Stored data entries
┌──
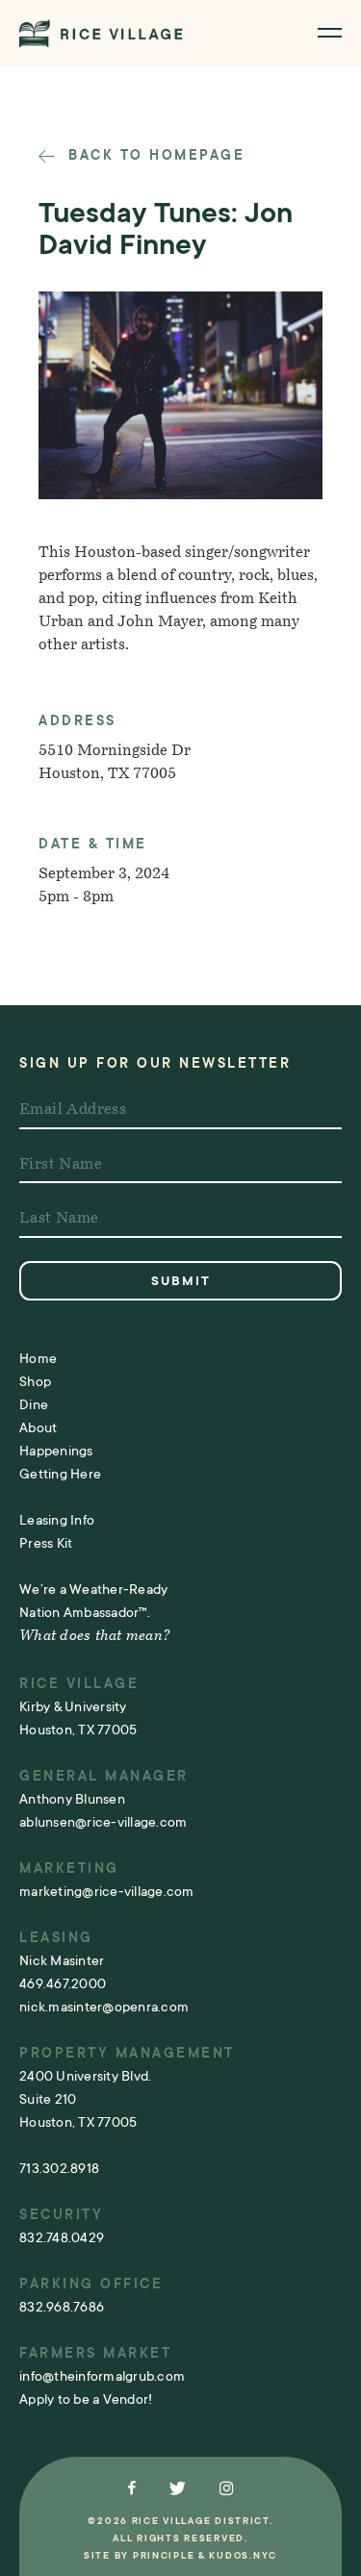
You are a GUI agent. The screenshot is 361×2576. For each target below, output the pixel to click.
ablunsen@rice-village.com (103, 1822)
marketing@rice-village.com (106, 1891)
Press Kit (45, 1543)
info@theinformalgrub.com (102, 2376)
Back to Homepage (154, 155)
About (38, 1427)
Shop (35, 1381)
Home (38, 1358)
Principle (163, 2555)
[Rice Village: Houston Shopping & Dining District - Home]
└──
_Task objective_: The records above need to be restated word for word, with the pictures left out.

_Answer section_:
You are a GUI agent. The screenshot is 361×2576. For each target below, output the pixel to click.
ablunsen@rice-village.com (103, 1822)
marketing@rice-village.com (106, 1891)
Press Kit (45, 1543)
info@theinformalgrub.com (102, 2376)
Back to Homepage (154, 155)
About (38, 1427)
Shop (35, 1381)
Home (38, 1358)
Principle (163, 2555)
[Rice Village: Houston Shopping & Dining District - Home]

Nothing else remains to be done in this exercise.